Defining Motor Liability:
- Can the model ascertain, based on the information contained in a claim, liability required for a subrogation determination?
The LLMs were tested for:
- Coverage - did the LLM extract data when the ground truth (the value we expect when we ask a model to predict something) showed that there was something to extract?
- Accuracy - did the LLM present the correct information when something was extracted?
Prompt engineering for all scenarios was undertaken by the Shift data science and research teams. For each individual scenario, a single prompt was engineered and used by all of the tested LLMs. It is important to note that all the prompts were tuned for the GPT LLMs, which in some cases may impact measured performance.
A Note on Costs
For standard models we base our cost estimate related to processing 100k documents on the assumption of 0.5k tokens for the output. For reasoning models, which increases output tokens, we use the following output‑token multiplier in our cost estimates:
- Minimal: 1.0
- Low: 1.5
- Medium: 2.0
- High: 3.0
Reading the Table
Evaluating LLM performance is based on the specific use case and the relative performance achieved. The tables included in this report reflect that reality and are color-coded based on relative performance of the LLM applied to the use case, with shades of blue representing the highest relative performance levels, shades of red representing subpar relative performance for the use case, and shades of white representing average relative performance.
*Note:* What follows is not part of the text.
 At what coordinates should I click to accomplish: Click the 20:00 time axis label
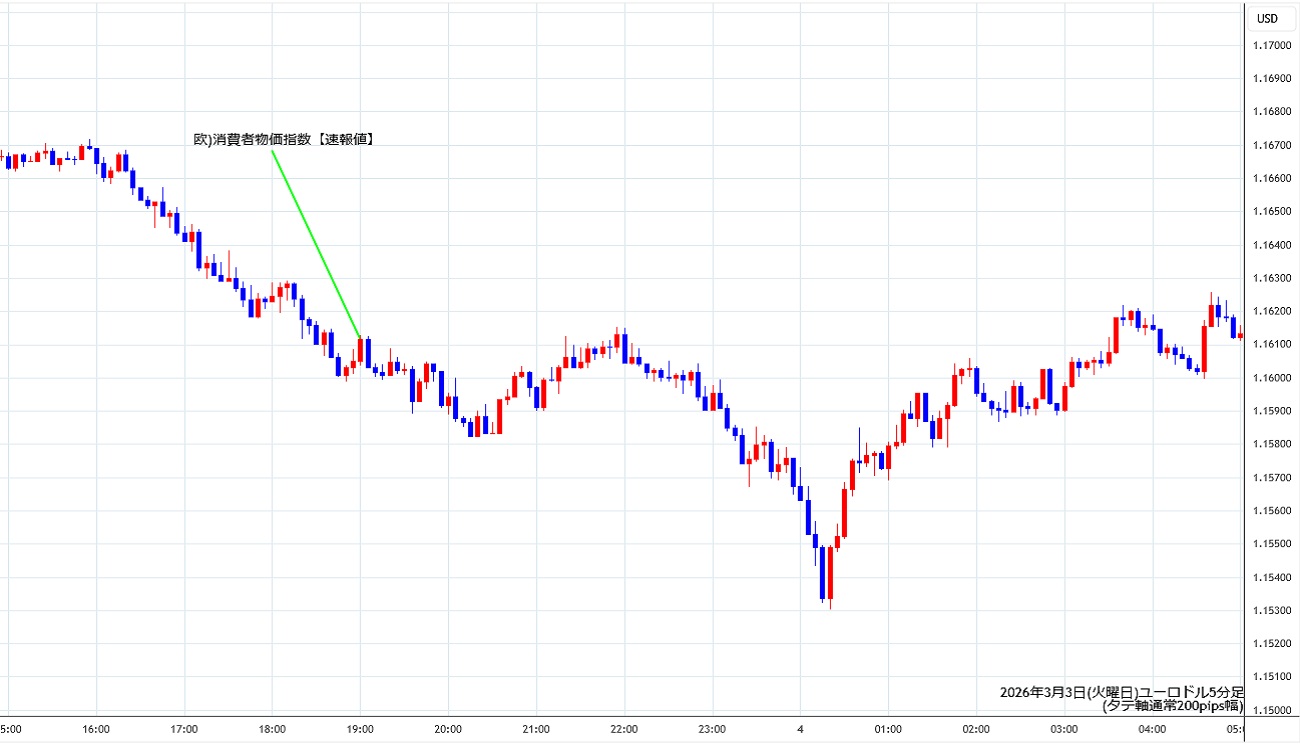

As such, a performance rating of 90% may be coded red when 90% is the lowest performance rating for the range associated with the specific use case. And while 90% performance may be acceptable given the use case, it is still rated subpar relative to how the other LLMs performed the defined task.
Results

Analysis
The GPT‑5 family:
In our testing, GPT‑5 delivered excellent performance on reasoning tasks while lagging on more simple, or structured use cases. Interestingly, these results mirror the behavior we previously observed when testing o4‑mini (a pure reasoning model). Although GPT‑5 is often viewed as a generalist model, in our testing it often behaved more like a reasoning model. As such GPT‑5 remains ideal for use against complex reasoning workflows, but we believe there are better alternatives for when simple extraction/classification is required.
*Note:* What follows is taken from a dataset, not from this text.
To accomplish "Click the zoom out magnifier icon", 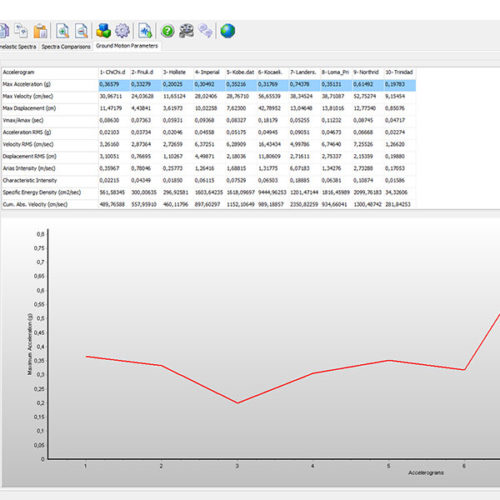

Performance results for GPT‑5‑mini indicate this model is an attractive baseline default for most use cases. Its output quality sits in the same band as strong general models while being much more cost‑effective than the mainline GPT‑5. However, we recommend setting its reasoning effort to “low” by default and only consider “medium” when latency and cost headroom exist. “High” reasoning effort is not warranted.
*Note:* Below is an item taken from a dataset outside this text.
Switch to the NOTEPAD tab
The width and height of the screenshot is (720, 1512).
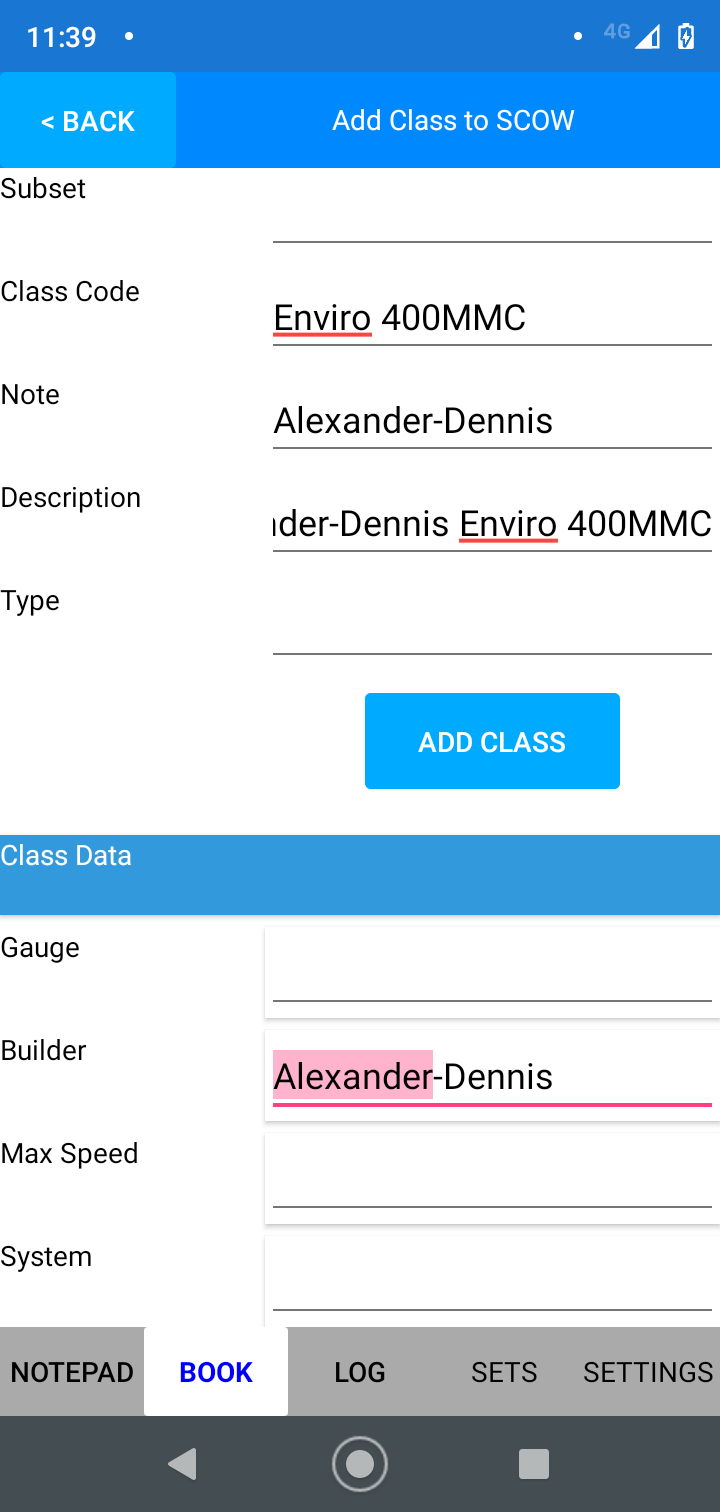pyautogui.click(x=71, y=1371)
Finally, while GPT‑5‑nano is appealing based on cost, this model exhibits clearer trade‑offs on structured extraction and decision tasks. We recommend employing this model only in those situations when budget is of primary concern and where quality requirements are modest.
OpenAI baselines and o4‑mini:
Our testing shows that GPT‑4.1 continues to be a reliable option for simple tasks at good value. We also believe that o4‑mini remains a strong reasoning option. However, given GPT‑5‑mini’s demonstrated balance, we believe this model, with reasoning effort set to “low” should be evaluated before moving up to heavier reasoning models.
Anthropic:
Claude 4.1 Opus improves over prior Claude versions but the uplift does not justify its premium for our mix of use cases. Sonnet remains the cost‑sensible choice within the Anthropic lineup.
Conclusion
Shift’s research continues to show that LLM performance, and therefore which LLM is most appropriate for deployment, is intrinsically tied to the use cases to which they are applied. Organizations adopting LLMs must have a solid understanding of acceptable performance parameters, latency, and costs before making a decision about the best path forward. While it may seem natural to believe “bigger is better” we are demonstrating through our research with LLMs that such an assumption is most often false.